McCammond also shared a photo of Biden signing the wall in 2008, when he wrote, “I Am Home.”
According to reporters traveling with the former vice president, Biden stopped outside the home, where local resident Anne Kearns currently lives, before going inside with his granddaughters.
“I watch you all the time,” Kearns reportedly told Biden outside during a brief public exchange. “I’m so proud of you.”
A crowd of supporters lined the street and greeted the Democratic nominee as he arrived at the house Tuesday.
“It’s good to be home!” Biden shouted at the crowd, which then erupted in cheers, with video footage catching one supporter shouting, “We love you, Joe!”
Biden is also scheduled to visit Philadelphia Tuesday before making a national address from his current hometown of Wilmington, Del., where he will be joined by his wife, Jill Biden, vice presidential nominee Kamala Harris and Harris’s husband, Doug Emhoff.
Biden has repeatedly referenced his Scranton roots on the campaign trail, recently telling the USA Today Network Pennsylvania Capitol Bureau, “No matter where I’ve gone in life, I’ve always been led by the values that Scranton instilled in me at a young age — values of hard work, faith and a commitment to the middle-class.”
Earlier Tuesday, Biden attended mass with his family at St. Joseph on the Brandywine in Wilmington before walking across the street to visit the burial site of his son Beau Biden, who died in 2015 of brain cancer. The family also visited the graves of Biden’s first wife and daughter, who were killed in a car crash in 1972.

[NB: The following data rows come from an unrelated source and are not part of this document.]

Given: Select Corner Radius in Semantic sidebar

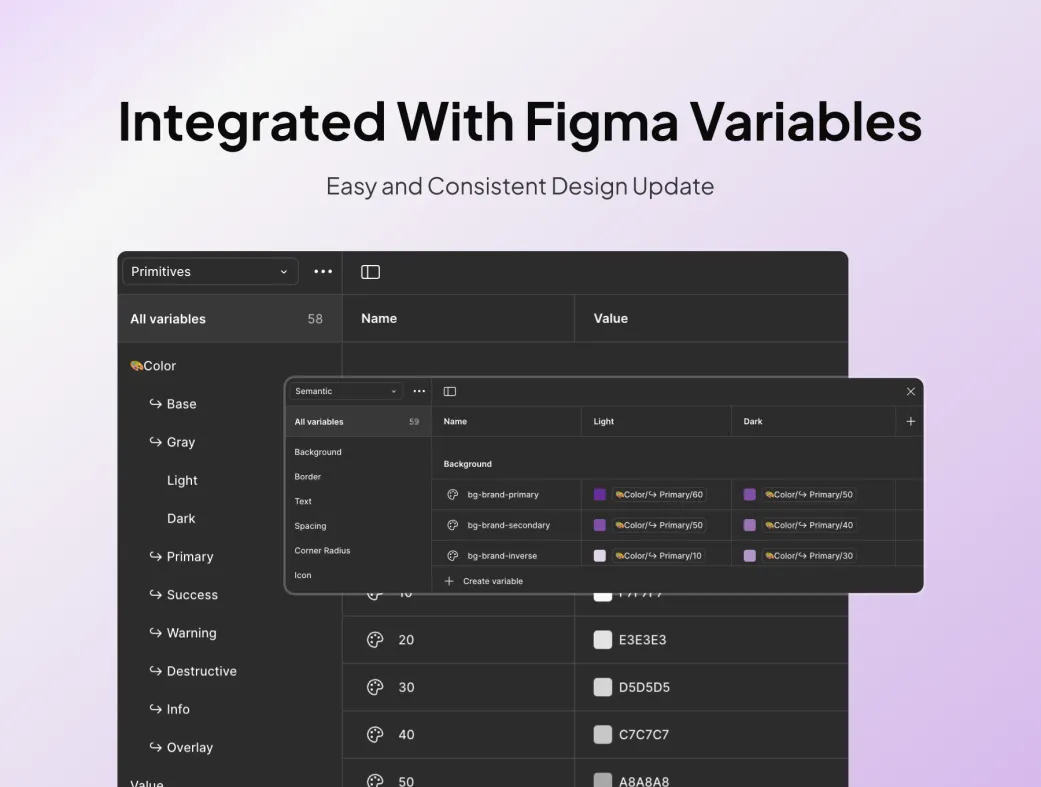Looking at the screenshot, I should point(322,550).
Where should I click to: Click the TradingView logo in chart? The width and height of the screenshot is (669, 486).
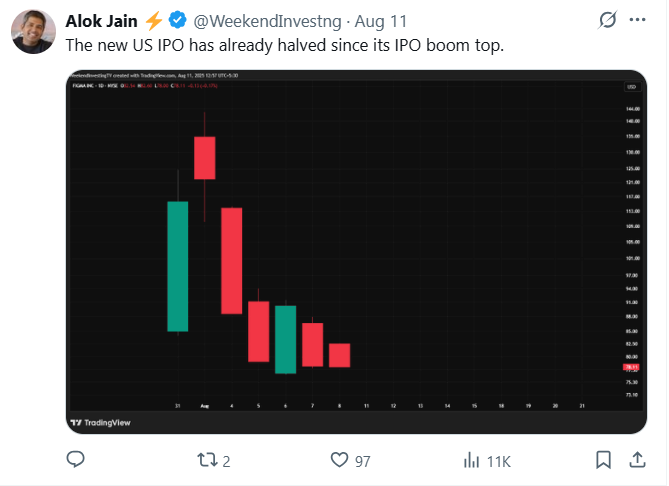[101, 422]
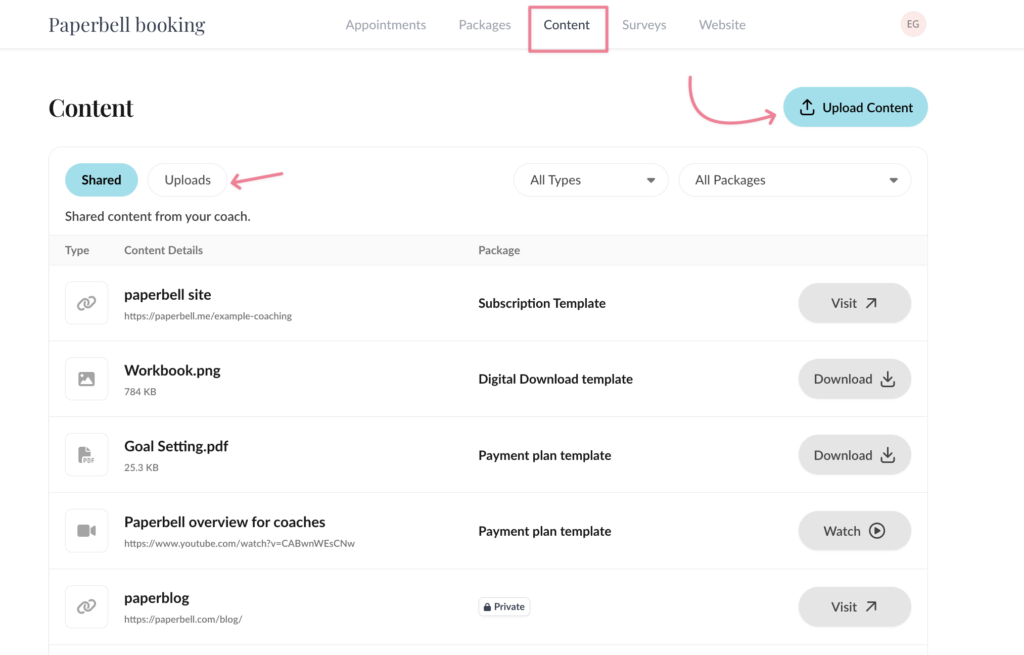Go to the Packages tab
The height and width of the screenshot is (655, 1024).
[x=485, y=25]
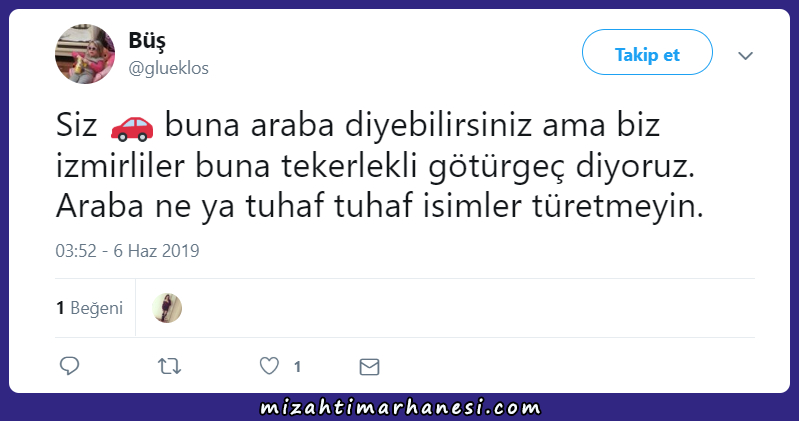This screenshot has height=421, width=799.
Task: Click the word 'diyebilirsiniz' in the tweet
Action: click(439, 125)
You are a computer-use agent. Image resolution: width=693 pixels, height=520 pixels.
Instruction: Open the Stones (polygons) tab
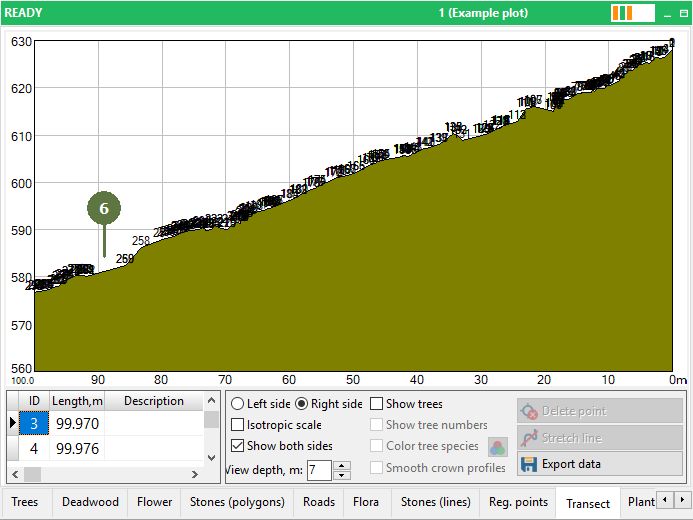(238, 502)
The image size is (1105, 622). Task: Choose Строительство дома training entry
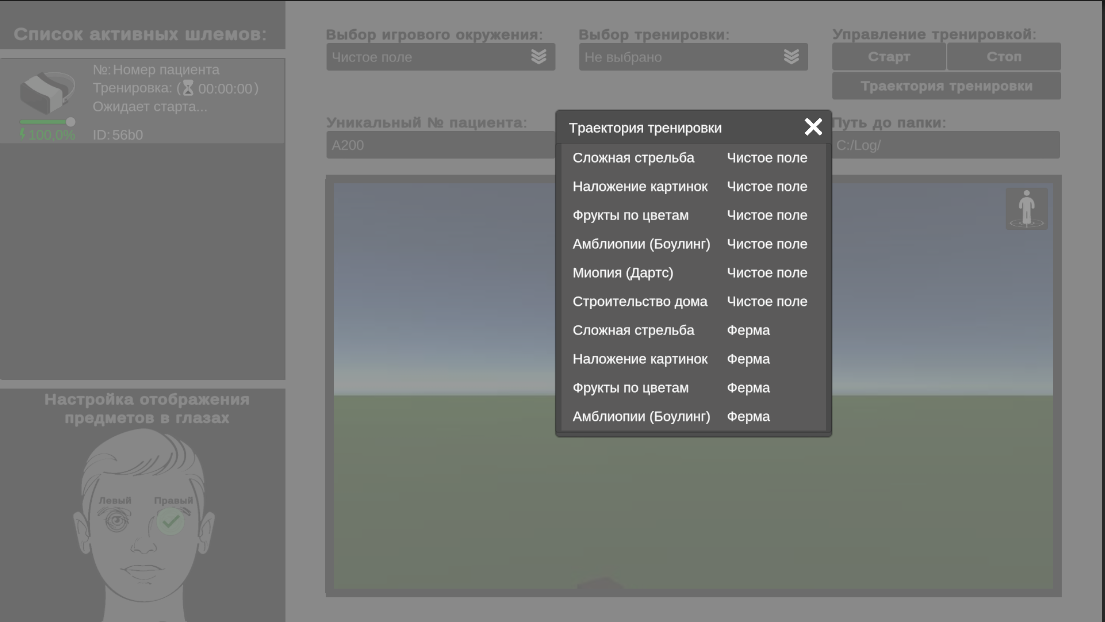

Both Biden’s and President Trump’s campaigns have put intense focus on Pennsylvania as a key battleground state this election, with recent polling showing Biden with a narrow lead.
The final NBC News-Marist state polls of the presidential election released Monday found that Biden was ahead of Trump by 5 percentage points in Pennsylvania, 51 percent to 46 percent, although this lead was within the poll’s margin of error.
The most recent polling average from RealClearPolitics has Biden with just a 1.2 percentage point lead over Trump, who won Pennsylvania in 2016 by less than 1 point over Democratic nominee Hillary Clinton.